The album's producer, Bob Ezrin had previously worked with big-name artists like Pink Floyd, Kiss and Alice Cooper, which was one of the main reasons Hanoi Rocks' wanted him to produce the album. Ezrin wanted the album to have a heavier atmosphere and darker guitar playing than the band's previous efforts, still keeping it melodic and punky, and he also worked on the writing of almost every song on the album. Ezrin knew that a more hard rock style would sell more units in the United States.

The album also features some of Hanoi Rocks' biggest hits, like "Up Around The Bend", "Underwater World", "Boulevard of Broken Dreams", "Million Miles Away" and "Don't You Ever Leave Me". A music video was also made for "Up Around The Bend", which received much airplay on MTV. A music video was also made for "Don't You Ever Leave Me", but the song differs from the album version as it's shorter, has a different guitar-solo and only features Razzle's spoken words in the middle.
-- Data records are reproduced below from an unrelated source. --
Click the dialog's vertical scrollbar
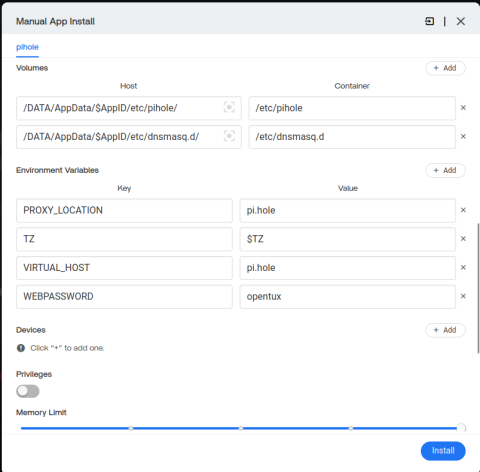The height and width of the screenshot is (472, 480). click(479, 288)
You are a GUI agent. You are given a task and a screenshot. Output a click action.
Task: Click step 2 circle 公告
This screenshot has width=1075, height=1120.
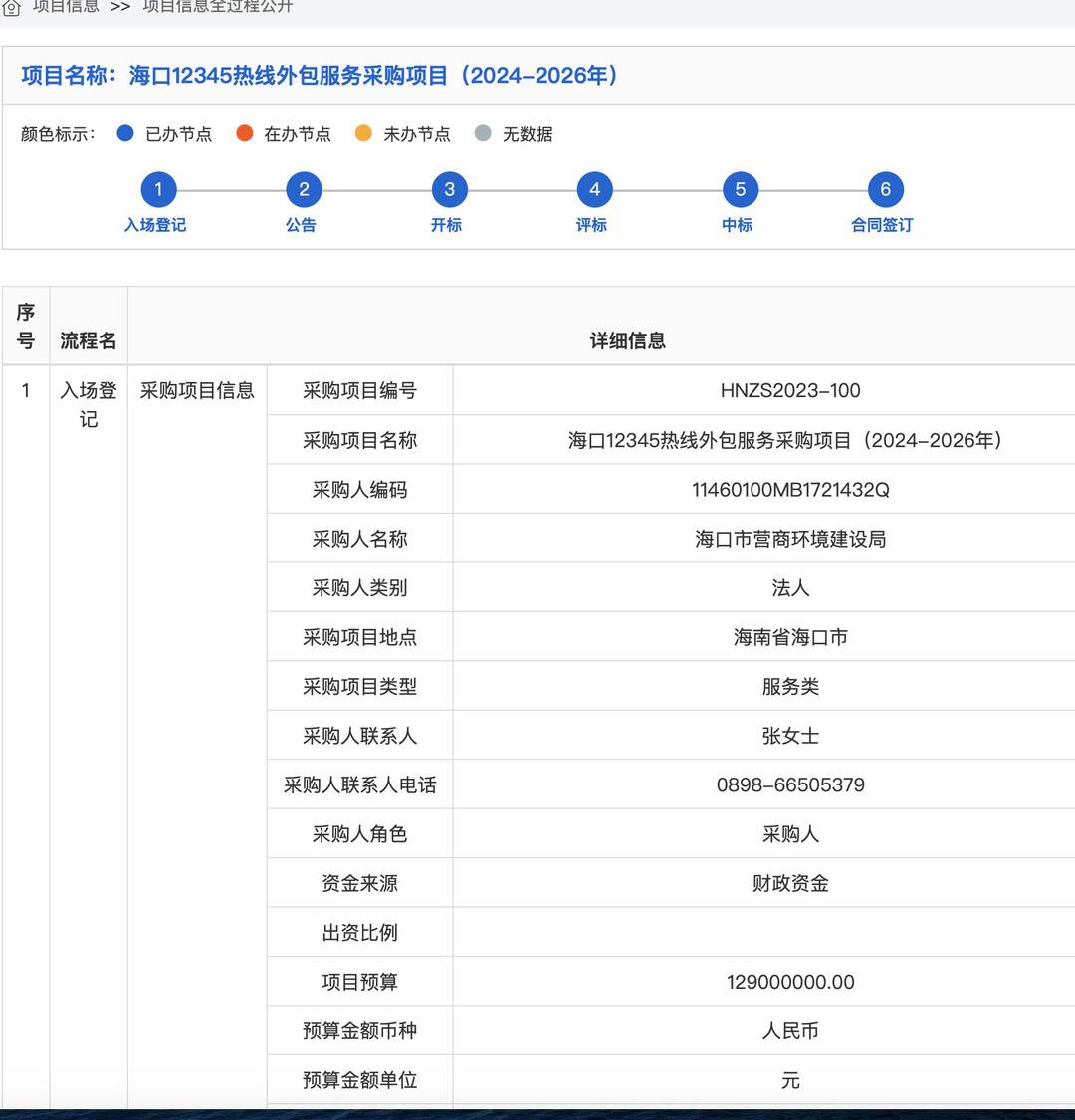tap(304, 190)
There was also supposed to be a title-track, but according to Razzle it was replaced with "Up Around the Bend". The song was later released on The Best of Hanoi Rocks compilation, and appears as a bonus track on this albums reissue.

Two Steps from the Move was Hanoi Rocks' biggest hit when it was released, reaching number 28 on the UK Album Charts and the singles "Up Around The Bend" and "Don't You Ever Leave Me" also rose up the singles charts. The album also gave Hanoi Rocks their first gold record in Finland, but not until 1986 after the group had already disbanded. Still, Two Steps from the Move is often considered as a glam rock/hard rock classic.

While touring to promote the album, Hanoi Rocks rose to fame in Japan even more and had two sold-out concerts in New York City. Following drummer Razzle's death, the group canceled their concert dates and eventually broke up, while on the verge of an international breakthrough.

The line "Welcome to the Jungle" featured in the song "Underwater World" arguably inspired the long time Hanoi Rocks-admirer Axl Rose to write the eponymous song for Guns N' Roses due to its similar tone and similar use of fifths (power chords).

The song "Futurama" was later covered by the band Bang Tango.

==Song information==

Andy McCoy's comments on the songs from a 1984 issue of Suosikki.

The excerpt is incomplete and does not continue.